月光让周遭都亮了不少,黎荇瞧见那果真是恶狼,一眼瞧去足有四十余只。却又不同于寻常狼群,它们的体型已同猎犬差不离,有的相较之下甚至还要大上一圈,一双眼睛碧绿中泛着寒光,又似是忌惮那白虎呲着牙小步向前。
而那獠牙又尖又细,仔细瞧去还生了倒钩,若是被咬上一口只怕免不了被扯下一块皮肉来。
众人手中长剑早已出了鞘,锋利的剑刃倒映着寒冷的月光,却在狼群饥饿的目光下显得颇为逊色,白虎呲着牙,紫钢色的眸子盯着那幽火一样的碧绿,场面竟逐渐归于寂静,却又同上弦之箭般一触即发。
柯镇恶手心沁出的冷汗已将铁杖濡湿,冰冷潮湿好不滑腻,他甚至能听见自己胸膛中的心脏正在勃勃跳动。微风拂过,光秃秃的枝丫带不起丛丛翠叶,反倒让掌心更凉了些。
在场众人修为均比他高上许多,呼吸声又企是他能察觉到的。时间仿佛静止了,他只觉得自己置身于一个虚无的地界上,时间一长竟还有些疲惫之感涌上心头。
可若说这世间的恐怖之处,撇开面目可憎的青面獠牙鬼,最教人崩溃的无非是那趁人麻痹大意之际突如其来的奇袭。
柯镇恶算是真正领教到了,正在他昏昏欲睡甚至觉得狼群会就此作罢退散而开之时,他几乎听见那虎啸与狼嚎同时在耳边骤然响起,尖锐得几要刺破耳膜。
战事一触即发,白虎后腿猛蹬如迅雷般急速掠了出去,而对方更是在同一时刻躬身而起挥舞利爪直击敌手双目。
白虎虎首稍昂,下颚肌肉牵动让虎口张得更大些,恰到好处地避开那指甲足比寻常狼匹长上一倍的尖爪,脊背前伸看准时机用力合上下颚,正好将方才那狼爪纳入嘴中,一时间鲜血四溅,狼匹哀嚎之声骤然响起。

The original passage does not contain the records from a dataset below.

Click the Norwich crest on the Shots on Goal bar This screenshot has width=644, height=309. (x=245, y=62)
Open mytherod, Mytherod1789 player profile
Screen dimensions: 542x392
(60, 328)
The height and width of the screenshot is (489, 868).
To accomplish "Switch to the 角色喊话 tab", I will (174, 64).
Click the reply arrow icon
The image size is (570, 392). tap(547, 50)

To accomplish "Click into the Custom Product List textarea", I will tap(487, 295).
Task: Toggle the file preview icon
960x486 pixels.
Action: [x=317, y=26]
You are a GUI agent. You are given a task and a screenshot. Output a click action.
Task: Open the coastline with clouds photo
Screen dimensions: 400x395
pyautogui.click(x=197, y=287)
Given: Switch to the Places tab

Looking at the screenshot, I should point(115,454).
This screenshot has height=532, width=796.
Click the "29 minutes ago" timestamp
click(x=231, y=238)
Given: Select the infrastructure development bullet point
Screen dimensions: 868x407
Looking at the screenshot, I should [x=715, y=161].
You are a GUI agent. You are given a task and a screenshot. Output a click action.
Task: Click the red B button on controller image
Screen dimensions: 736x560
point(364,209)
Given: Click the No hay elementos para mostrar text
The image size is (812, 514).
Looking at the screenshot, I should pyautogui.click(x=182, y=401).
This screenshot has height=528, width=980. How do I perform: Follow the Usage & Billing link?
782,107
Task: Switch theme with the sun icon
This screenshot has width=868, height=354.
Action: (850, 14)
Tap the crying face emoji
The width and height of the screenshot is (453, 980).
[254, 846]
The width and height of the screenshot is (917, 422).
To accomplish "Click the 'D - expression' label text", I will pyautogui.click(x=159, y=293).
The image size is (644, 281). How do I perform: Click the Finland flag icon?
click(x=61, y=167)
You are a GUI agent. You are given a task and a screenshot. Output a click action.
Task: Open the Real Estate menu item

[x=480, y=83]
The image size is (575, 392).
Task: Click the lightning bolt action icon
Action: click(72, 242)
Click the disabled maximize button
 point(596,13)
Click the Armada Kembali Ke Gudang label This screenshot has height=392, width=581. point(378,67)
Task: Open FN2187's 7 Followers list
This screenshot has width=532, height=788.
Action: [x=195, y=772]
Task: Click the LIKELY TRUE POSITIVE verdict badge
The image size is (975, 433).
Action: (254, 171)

可那哀嚎只持续了一瞬,那时白虎似有意般地将利齿深深嵌入狼爪肌理之内,虽撕裂了大部分皮肉又不全然咬断,意在牵制那独狼行动迫使其丧失行动力。熟料那独狼将心一横长嚎一声后腿蹬地朝后弹了出去,突如其来的寸劲使得白虎下意识咬合了下颚,一声轻响过后,只见那独狼已然将自己的伤臂扯断了开去。
幽幽扩散的血腥味使得狼群闻着更为兴奋,那独狼虽断了一肢,却埋头舔舐了一口自己伤口中的鲜血,目光较之先前更为阴森了些,仔细瞧去竟还带了些兴奋之情。
“原来同那些药人一般,尽是些遭人操控的蛊兽。”黄药师伸手揽过黎荇腰肢,成功使得那妄图偷袭的灰狼扑了个空,另一手轻握黎荇手腕带起她手中剑一挑一刺间便已削断了狼那锋利的指甲、刺瞎了它一只碧森森的眼睛。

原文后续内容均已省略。